| Task goal |
Exactly the lines from the one containing "Instruction: Open the" through the end of the entries, both ends included, are to be output.

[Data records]
-=-=-=-=-

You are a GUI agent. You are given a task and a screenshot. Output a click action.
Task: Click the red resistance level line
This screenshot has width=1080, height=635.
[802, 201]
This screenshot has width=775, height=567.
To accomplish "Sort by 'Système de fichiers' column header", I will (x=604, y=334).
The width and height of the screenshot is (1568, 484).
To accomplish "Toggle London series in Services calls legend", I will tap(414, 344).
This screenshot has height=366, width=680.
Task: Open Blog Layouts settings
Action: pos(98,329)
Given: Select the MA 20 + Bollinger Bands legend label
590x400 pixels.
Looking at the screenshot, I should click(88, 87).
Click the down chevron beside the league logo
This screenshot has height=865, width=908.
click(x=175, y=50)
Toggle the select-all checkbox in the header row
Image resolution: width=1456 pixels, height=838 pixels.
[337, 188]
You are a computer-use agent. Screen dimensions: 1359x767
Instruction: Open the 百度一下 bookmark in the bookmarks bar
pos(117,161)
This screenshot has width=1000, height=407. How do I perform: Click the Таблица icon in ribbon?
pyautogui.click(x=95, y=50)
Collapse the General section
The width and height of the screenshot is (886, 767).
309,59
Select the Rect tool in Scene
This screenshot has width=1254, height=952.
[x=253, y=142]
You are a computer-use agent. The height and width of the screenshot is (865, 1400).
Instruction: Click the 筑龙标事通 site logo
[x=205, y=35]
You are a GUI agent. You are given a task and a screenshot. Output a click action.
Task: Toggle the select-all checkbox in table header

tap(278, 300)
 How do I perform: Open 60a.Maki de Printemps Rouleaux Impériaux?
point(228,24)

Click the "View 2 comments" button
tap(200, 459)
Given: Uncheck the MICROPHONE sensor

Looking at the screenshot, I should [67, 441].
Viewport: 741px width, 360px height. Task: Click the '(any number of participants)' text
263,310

-=-=-=-=-

| Task result |
Instruction: Open the 百度一下 bookmark in the bookmarks bar
pos(117,161)
This screenshot has width=1000, height=407. How do I perform: Click the Таблица icon in ribbon?
pyautogui.click(x=95, y=50)
Collapse the General section
The width and height of the screenshot is (886, 767).
309,59
Select the Rect tool in Scene
This screenshot has width=1254, height=952.
[x=253, y=142]
You are a computer-use agent. The height and width of the screenshot is (865, 1400).
Instruction: Click the 筑龙标事通 site logo
[x=205, y=35]
You are a GUI agent. You are given a task and a screenshot. Output a click action.
Task: Toggle the select-all checkbox in table header

tap(278, 300)
 How do I perform: Open 60a.Maki de Printemps Rouleaux Impériaux?
point(228,24)

Click the "View 2 comments" button
tap(200, 459)
Given: Uncheck the MICROPHONE sensor

Looking at the screenshot, I should [67, 441].
Viewport: 741px width, 360px height. Task: Click the '(any number of participants)' text
263,310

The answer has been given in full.